TRAVELOGUE / LIFE / MUSINGS

Corey Bell, Stage Traveler & Blogger
Youth Knows Know Pain:
A Musical Childhood Leads to a Festival Obsession
(A continuation of The Coolness Factor: Overcoming Self-Doubt and Taking on a Music Festival)
Volume II of
Eighty Thousand’s Company: The Modern Music Festival and the Pursuit of Community, Freedom, and Reverence in Personal and Collective Celebration
(click here to access All Volumes)
It wasn’t just the coolness factor that made me want to go; I had other urges that needed to be fed that this particular journey was sure to satisfy. Growing up as part of a white middle-class family in southern Connecticut—which is perhaps the whitest part of the country, not counting a few port cities lying along the coast that are more diversified as urban communities—was far from adventurous. Tack on a tiny prep school that similarly lacked ehtnic diversity made me feel culturally inadequate. I hadn’t travelled that much as a kid, other than our summers in Maine and Nova Scotia, spring breaks in Florida at my grandparents’ house in Florida, and one camping trip my sister and I took with my father to the American southwest just after my parents split up in the mid- nineties. As the third smallest state in the union (topped only by Delaware and neighboring Rhode Island), it was easy to feel trapped. Everything just felt so...small, like there were these walls surrounding me that I had to work my ass off to overcome. There was so much of America that I had yet to see, and this odyssey to the south had the potential of finally broadening my horizons beyond New England and its inherent quaintness. Some people long to escape from the hubbub and settle down in places like Connecticut; I was the complete opposite. I longed for the purple mountains and amber waves made famous by “America the Beautiful,” as my America didn’t extend beyond pretty fall foliage and Long Island Sound. Even my choice of college in New York City was still somewhat in my comfort zone, as I had frequented the Big Apple as a kid (it was only two hours away). This was my only opportunity to drive along Interstates with numbers that didn’t start with the number nine, to buy cheap cigarettes and try my first bowl of grits. And it was being offered to me on a silver platter.

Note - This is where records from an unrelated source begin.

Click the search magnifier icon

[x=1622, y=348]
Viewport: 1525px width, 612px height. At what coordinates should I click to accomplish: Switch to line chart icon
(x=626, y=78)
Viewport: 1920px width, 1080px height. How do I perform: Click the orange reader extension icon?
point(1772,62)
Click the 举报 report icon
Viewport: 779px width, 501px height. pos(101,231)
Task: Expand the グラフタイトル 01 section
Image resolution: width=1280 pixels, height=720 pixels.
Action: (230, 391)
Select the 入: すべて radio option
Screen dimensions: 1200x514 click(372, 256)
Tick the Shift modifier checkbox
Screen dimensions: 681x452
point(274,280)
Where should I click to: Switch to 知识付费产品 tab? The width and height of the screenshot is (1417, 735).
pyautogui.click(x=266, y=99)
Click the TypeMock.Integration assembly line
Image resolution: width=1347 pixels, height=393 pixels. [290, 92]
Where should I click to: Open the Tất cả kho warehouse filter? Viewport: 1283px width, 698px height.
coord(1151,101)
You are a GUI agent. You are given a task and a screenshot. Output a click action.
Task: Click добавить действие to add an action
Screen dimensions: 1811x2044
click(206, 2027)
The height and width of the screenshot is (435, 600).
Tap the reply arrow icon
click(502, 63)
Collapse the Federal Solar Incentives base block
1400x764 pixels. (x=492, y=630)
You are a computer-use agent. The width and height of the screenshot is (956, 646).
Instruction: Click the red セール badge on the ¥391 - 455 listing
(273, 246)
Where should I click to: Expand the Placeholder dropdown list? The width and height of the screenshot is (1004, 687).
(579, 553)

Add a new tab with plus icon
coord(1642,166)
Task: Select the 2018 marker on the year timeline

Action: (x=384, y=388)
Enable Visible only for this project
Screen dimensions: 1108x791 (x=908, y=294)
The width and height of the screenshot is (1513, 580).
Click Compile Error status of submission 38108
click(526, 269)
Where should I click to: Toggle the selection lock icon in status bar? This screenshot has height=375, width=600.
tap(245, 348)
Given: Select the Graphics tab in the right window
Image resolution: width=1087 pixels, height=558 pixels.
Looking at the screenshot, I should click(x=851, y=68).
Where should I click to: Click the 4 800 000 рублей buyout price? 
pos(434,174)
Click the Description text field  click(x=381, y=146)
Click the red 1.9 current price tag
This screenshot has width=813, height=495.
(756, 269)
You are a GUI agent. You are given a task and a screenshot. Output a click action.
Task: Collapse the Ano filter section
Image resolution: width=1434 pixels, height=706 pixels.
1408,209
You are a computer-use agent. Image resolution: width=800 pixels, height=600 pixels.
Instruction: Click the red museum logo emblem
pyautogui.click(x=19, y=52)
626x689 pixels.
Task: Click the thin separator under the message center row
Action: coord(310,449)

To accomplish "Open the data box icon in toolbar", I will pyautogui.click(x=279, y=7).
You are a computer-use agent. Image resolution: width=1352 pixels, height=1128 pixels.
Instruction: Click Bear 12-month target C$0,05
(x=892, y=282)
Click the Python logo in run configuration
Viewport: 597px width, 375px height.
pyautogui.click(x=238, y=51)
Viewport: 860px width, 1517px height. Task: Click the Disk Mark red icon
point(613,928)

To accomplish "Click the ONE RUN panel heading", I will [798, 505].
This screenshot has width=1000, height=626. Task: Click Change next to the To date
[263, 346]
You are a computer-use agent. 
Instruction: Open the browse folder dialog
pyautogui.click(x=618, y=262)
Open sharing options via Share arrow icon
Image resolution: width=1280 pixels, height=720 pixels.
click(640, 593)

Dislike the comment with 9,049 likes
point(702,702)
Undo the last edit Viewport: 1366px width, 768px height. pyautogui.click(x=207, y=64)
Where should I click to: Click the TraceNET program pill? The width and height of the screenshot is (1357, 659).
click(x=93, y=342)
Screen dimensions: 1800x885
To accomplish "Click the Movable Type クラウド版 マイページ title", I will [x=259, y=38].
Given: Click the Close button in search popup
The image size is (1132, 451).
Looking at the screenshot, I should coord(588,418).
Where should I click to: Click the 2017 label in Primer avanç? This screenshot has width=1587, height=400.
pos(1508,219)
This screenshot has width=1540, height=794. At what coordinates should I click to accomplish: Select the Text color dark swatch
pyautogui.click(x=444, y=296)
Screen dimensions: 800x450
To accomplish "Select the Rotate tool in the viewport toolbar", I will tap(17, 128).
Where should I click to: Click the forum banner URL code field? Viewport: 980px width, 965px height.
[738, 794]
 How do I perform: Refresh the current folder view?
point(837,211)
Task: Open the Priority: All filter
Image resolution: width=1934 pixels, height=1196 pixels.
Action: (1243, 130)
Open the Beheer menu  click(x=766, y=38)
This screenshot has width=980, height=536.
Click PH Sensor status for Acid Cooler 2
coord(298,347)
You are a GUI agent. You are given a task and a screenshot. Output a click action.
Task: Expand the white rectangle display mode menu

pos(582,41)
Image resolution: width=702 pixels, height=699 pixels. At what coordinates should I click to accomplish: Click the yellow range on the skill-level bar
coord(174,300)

I finally told Ben that I would go. After saying ‘yes’ and asking my dad for the funds (and if it was OK, as I was still technically a minor for a few more months), my attitude towards the whole endeavor changed from indifferent to ecstatic. I guess part of me wasn’t sure that even if I had agreed to go right away that it wouldn’t actually manifest, but as soon as those tickets arrived in the mail, I remember saying to myself: Holy shit, this is actually happening.
Our initial plan was for a large group of us to go in an RV. This had my father worried, because he was certain that no seventeen-year-old had any experience driving such a large-scale vehicle, especially for the fourteen hours it would take to get there from Connecticut. The thought had never crossed my mind; I had only gotten my driver’s license a year before and thought all vehicles were basically the same. My thought process started and ended with, well, how hard can it be?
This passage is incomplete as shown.